Família aluga casa e acha proprietária desaparecida enterrada no jardim

Foto: Arquivo Pessoal

Em agosto de 2018, Fátima, Roberto e os dois filhos se mudaram para uma casa em Ubatuba, no litoral norte de São Paulo.

A família escolheu o imóvel por ser aconchegante e espaçoso e ter um aluguel mais barato do que outros do bairro. Antes de se mudar, eles souberam que a dona da casa, que já tinha morado ali, estava sumida desde agosto de 2013. A família estranhou, mas não desistiu de alugar a residência.

Luzia*, a proprietária, desapareceu aos 62 anos. A polícia investigou, mas não tinha conseguido até então esclarecer o caso. Nos primeiros meses, os filhos do casal faziam piada dizendo que a dona do imóvel estava enterrada ali. “Era brincadeira de molecada, sabe?”, diz Roberto à BBC News Brasil.

Em janeiro deste ano, a família descobriu que era verdade. Roberto e o filho mais velho mexiam no jardim quando viram um tecido enterrado. Cavaram ali e encontraram a ossada de Luzia. A descoberta apavorou a família e levou à reabertura da investigação do desaparecimento da proprietária.

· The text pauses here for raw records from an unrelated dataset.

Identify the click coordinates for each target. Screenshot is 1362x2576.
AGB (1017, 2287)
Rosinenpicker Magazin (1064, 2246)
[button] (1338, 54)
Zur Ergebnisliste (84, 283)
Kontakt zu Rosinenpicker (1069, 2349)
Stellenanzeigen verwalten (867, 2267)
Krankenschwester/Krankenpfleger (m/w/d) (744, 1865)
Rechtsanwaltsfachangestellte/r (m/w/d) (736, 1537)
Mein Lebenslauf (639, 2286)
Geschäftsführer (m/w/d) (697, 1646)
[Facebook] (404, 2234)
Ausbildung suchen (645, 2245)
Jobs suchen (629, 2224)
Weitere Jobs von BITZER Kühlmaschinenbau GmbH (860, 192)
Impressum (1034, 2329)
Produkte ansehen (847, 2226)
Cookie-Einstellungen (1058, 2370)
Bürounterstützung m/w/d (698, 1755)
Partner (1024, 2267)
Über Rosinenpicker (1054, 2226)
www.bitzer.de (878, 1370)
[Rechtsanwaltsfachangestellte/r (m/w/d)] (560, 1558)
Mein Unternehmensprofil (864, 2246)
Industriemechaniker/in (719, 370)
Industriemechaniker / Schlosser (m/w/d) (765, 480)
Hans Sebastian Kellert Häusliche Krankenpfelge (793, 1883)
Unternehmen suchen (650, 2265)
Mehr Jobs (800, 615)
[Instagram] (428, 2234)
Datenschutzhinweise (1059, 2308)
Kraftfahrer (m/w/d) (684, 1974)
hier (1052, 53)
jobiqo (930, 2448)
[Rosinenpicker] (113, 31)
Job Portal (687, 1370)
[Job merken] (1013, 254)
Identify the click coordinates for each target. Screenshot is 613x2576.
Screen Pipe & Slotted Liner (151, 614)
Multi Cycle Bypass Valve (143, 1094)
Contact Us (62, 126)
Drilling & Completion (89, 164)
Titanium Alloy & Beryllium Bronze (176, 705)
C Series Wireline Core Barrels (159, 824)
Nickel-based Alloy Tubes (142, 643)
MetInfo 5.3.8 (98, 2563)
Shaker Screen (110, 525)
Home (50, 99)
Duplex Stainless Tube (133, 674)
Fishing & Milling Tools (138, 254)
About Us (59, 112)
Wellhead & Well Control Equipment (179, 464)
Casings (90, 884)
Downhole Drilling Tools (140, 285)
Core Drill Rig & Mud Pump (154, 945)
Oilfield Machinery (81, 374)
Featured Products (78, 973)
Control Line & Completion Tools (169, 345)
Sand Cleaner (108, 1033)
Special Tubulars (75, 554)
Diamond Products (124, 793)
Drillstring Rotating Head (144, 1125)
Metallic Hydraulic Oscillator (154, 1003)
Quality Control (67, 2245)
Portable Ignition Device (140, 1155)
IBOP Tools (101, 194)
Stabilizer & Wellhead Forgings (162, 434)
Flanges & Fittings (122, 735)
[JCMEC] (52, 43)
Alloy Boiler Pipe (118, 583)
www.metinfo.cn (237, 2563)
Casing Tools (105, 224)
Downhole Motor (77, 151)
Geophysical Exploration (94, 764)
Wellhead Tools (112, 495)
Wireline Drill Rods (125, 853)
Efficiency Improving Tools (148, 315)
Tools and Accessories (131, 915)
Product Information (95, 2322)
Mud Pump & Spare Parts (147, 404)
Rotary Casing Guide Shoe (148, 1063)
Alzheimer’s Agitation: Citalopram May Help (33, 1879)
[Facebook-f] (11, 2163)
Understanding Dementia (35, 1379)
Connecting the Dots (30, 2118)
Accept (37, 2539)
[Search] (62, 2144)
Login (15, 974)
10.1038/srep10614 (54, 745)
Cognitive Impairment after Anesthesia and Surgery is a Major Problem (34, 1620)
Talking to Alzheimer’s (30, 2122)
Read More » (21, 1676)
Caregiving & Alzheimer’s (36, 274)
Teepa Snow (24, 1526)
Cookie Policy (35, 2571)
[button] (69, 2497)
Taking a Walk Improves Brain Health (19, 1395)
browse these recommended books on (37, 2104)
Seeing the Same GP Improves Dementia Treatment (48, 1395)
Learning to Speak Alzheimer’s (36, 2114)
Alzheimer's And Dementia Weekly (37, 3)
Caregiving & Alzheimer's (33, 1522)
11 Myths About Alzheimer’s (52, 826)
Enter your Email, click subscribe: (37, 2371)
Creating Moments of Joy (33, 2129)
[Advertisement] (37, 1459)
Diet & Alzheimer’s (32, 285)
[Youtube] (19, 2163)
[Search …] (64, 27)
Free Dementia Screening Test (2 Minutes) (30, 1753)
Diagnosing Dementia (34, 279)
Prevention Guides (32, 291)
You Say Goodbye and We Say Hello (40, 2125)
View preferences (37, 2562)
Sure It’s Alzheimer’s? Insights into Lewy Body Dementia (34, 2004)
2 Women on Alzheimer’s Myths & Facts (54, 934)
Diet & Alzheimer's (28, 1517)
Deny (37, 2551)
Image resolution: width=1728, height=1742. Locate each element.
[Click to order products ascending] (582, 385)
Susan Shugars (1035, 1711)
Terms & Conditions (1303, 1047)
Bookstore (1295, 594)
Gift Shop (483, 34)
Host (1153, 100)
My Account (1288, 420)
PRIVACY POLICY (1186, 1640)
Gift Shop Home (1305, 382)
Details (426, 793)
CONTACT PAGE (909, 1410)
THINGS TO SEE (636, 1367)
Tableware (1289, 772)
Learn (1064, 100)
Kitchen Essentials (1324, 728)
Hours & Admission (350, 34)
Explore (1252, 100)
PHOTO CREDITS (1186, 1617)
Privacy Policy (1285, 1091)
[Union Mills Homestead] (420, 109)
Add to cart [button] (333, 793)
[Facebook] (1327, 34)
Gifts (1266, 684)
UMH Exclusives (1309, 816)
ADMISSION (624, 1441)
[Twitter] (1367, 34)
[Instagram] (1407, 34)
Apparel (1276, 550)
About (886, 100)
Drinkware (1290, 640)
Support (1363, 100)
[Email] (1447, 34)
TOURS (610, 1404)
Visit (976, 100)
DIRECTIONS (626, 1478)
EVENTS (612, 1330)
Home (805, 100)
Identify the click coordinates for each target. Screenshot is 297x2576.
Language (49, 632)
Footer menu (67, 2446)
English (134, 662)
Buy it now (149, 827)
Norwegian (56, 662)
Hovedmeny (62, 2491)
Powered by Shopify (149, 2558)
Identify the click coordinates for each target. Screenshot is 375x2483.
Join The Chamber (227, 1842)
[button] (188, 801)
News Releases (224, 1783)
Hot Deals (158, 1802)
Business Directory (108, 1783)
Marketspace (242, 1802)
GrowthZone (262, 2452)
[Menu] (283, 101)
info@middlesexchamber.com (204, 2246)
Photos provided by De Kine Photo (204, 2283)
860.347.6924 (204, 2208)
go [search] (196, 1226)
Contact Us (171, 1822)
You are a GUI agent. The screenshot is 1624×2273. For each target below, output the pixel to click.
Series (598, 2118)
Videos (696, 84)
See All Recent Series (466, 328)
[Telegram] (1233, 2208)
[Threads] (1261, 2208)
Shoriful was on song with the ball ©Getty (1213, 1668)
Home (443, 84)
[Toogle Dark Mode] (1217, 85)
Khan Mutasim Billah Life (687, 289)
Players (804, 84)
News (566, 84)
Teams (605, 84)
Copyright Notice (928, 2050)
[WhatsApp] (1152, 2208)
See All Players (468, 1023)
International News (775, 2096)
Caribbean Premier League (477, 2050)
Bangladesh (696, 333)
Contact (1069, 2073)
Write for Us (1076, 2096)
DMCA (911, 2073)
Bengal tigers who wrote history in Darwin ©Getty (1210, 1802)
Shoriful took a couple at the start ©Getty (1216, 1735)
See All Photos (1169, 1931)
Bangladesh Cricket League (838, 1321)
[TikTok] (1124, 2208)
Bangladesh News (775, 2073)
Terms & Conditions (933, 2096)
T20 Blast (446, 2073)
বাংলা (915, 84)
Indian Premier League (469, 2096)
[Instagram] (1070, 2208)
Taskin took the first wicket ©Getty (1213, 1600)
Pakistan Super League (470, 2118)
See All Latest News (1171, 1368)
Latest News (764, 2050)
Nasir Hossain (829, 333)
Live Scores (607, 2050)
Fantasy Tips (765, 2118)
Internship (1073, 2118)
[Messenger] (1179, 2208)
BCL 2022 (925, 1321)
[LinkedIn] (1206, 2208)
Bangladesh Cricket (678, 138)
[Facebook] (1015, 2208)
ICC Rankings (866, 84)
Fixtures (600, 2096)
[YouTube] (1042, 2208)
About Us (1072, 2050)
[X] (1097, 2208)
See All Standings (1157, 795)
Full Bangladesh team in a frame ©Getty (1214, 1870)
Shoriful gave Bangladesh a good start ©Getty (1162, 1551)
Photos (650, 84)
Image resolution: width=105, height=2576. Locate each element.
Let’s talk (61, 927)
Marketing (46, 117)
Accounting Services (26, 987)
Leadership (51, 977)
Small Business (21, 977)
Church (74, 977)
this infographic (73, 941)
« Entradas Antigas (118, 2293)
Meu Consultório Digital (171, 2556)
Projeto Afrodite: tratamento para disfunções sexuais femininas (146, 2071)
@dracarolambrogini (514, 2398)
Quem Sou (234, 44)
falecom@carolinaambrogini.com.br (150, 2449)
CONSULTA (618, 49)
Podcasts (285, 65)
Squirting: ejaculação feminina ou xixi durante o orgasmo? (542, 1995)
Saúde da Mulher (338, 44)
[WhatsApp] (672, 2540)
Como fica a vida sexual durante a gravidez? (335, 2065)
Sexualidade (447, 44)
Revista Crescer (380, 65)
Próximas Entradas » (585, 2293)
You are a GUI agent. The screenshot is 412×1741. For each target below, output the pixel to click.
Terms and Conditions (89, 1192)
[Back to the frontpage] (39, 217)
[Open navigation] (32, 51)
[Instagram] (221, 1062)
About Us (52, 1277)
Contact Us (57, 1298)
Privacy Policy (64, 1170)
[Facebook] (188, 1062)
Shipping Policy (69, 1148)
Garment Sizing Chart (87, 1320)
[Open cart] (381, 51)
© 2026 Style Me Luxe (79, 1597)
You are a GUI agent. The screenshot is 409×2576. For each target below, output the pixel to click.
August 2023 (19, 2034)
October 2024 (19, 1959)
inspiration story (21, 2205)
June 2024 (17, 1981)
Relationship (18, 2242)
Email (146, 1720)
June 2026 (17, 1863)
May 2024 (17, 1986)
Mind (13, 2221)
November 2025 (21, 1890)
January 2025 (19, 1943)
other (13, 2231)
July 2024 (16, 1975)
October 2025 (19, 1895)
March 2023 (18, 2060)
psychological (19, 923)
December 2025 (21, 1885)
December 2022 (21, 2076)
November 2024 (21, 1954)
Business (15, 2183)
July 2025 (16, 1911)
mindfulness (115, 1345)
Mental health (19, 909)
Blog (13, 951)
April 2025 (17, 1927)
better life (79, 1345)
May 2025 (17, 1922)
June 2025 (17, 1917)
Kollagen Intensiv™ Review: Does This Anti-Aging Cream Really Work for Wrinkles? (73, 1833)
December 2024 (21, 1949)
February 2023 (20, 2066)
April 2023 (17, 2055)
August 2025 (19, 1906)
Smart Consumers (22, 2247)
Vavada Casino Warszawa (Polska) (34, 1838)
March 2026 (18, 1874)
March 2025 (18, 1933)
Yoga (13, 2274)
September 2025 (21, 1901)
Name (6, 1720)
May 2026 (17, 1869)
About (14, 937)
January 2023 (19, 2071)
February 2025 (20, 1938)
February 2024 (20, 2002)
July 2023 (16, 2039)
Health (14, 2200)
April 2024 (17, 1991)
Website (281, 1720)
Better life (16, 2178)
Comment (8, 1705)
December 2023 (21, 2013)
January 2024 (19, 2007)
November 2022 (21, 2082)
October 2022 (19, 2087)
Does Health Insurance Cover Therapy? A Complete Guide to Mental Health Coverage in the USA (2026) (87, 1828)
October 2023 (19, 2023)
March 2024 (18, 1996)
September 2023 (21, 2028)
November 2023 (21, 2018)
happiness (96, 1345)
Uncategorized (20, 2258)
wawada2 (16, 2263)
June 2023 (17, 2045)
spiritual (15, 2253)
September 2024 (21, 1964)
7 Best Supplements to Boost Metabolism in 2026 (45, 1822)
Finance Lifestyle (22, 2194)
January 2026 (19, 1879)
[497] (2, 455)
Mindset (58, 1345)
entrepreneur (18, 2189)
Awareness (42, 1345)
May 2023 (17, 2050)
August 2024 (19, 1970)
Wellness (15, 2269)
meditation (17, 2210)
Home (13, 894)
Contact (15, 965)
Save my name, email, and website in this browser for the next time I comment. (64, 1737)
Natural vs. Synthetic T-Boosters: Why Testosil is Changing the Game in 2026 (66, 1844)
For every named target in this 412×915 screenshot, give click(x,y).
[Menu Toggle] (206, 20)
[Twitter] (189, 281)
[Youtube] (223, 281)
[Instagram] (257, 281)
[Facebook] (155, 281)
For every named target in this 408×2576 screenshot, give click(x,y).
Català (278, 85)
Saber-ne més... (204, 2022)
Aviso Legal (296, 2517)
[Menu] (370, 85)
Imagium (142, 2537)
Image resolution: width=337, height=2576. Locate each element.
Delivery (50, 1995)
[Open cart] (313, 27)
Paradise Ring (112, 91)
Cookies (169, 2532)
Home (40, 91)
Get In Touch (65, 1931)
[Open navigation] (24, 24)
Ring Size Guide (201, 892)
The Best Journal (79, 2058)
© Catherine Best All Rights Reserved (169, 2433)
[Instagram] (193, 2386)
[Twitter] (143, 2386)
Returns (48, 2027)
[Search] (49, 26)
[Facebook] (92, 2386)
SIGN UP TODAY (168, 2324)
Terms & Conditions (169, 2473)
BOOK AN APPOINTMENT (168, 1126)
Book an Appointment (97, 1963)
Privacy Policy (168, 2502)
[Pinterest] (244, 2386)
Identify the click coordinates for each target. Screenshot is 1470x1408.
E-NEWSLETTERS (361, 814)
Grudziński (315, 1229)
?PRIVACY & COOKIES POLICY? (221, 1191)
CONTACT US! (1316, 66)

O responsável pela casa é um irmão da mulher desaparecida. Ele assumiu o imóvel, que ficou abandonado após o sumiço de Luzia.

O aluguel da propriedade estava a cargo de uma imobiliária, e, antes de Fátima e Roberto, outra família já tinha vivido ali.

Nas primeiras semanas na nova casa, a Fátima e sua família souberam um pouco mais sobre a antiga proprietária.

“Muitos conhecidos perguntaram se tínhamos notícias dela. Quando a gente explicava que não a conhecia, eles começavam a contar coisas sobre a Luzia”, diz Fátima.

“Falaram que ela gostava muito de animais e tinha gatos, que era solitária, tinha depressão e tomava remédios”, relembra Fátima. Com o passar dos meses, os comentários dos vizinhos diminuíram.

Os novos moradores foram se convencendo de que tinham feito uma boa escolha. “Não é uma construção nova, mas é muito espaçosa, e a localização é boa”, diz Fátima.

Mas duas coisas incomodavam: a sombra em alguns cômodos e o excesso de umidade no corredor. Roberto explica que o motivo disso eram as plantas do jardim, que estavam ali muito antes da chegada da família. “Eram altas, subiam até o telhado”, diz ele.

“Às vezes, eu tentava puxar ou cortar, mas não dava muito certo”, comenta Fátima.

O jardim tem cerca de 45 centímetros de largura e fica em uma área estreita, ao lado do muro, no corredor lateral da casa.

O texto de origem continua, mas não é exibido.